Condit Dam teardown half done
Crews rush to beat Aug. 31 deadline
WHITE SALMON, Wash. – Crews are working to meet an Aug. 31 target date for removal of Condit Dam more than eight months after a blast of dynamite breached the structure, releasing the White Salmon River to flow freely for the first time in nearly a century.
The 125-foot dam, built in 1913, blocked passage for native species of Pacific salmon and other anadromous fish that mature in the ocean and return to rivers to spawn. The fish had been confined to the lower 3.3 miles of the river.
The owner of the dam, Portland-based utility PacifiCorp, elected to remove the dam rather than install costly fish passage structures that would have been required for relicensing.
Workers were laboring 12 hours a day, six days a week to remove the concrete structure. Some 500 cubic yards of concrete are hauled out each day, the Columbian newspaper reported Thursday.
Workers must keep up that pace if they hope to have it removed by the target date. PacifiCorp project coordinator Todd Olson estimated the removal was about half complete.
“It’s going to be tight,” he said of making the target date.
The White Salmon River winds from its headwaters on the slopes of Mount Adams through steep, forested canyons to its confluence with the Columbia River, the largest river in the Pacific Northwest.
PacifiCorp has graded much of the land that used to be inundated by Northwestern Lake, the reservoir behind the dam, hoping to stabilize it and reduce erosion. Crews will replant the area with natural vegetation later this year, Olson said. Then, they’ll get out of the way.
“Our hope is that Mother Nature just does its thing,” he said. “No one really knows how long that’s going to take.”
Once the dam is gone, rafters will be able to ride the White Salmon River all the way to its mouth at the Columbia River as soon as fall. Many are already using a rebuilt takeout ramp at Northwestern Lake Park, a few miles upstream of Condit Dam.
It’s unclear how fish will respond to the free-flowing river.
A proposed management plan from the National Fisheries Marine Service calls for taking a mostly hands-off approach at first.

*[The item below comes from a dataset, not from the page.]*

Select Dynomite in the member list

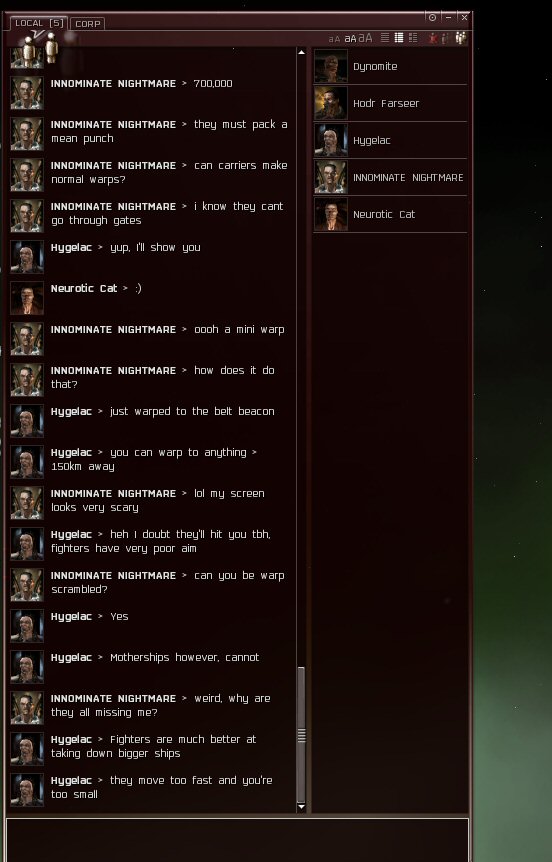tap(390, 67)
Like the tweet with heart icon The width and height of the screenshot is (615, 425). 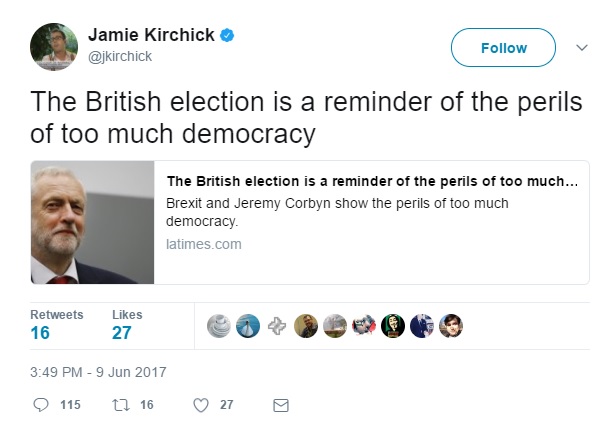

“The hope is that we get some recovery, some natural production,” said Rich Turner, a fisheries biologist with the National Oceanic and Atmospheric Administration who was involved in the plan.
Wildlife officials placed fall chinook salmon above the dam before its breaching last year. So far, no other fish have been confirmed on the river, Olson said.
The final price tag of the dam removal project is expected to reach $37 million – about $5 million more than initial estimates, he said.
Costs grew as PacifiCorp worked to stabilize the bridge over the river at Northwestern Lake Park after the reservoir drained.
In addition, PacifiCorp bought one cabin considered unstable due to the river’s shifting banks and plans to demolish it. Two other cabins are also off-limits due to similar safety concerns, and the utility is negotiating with those owners.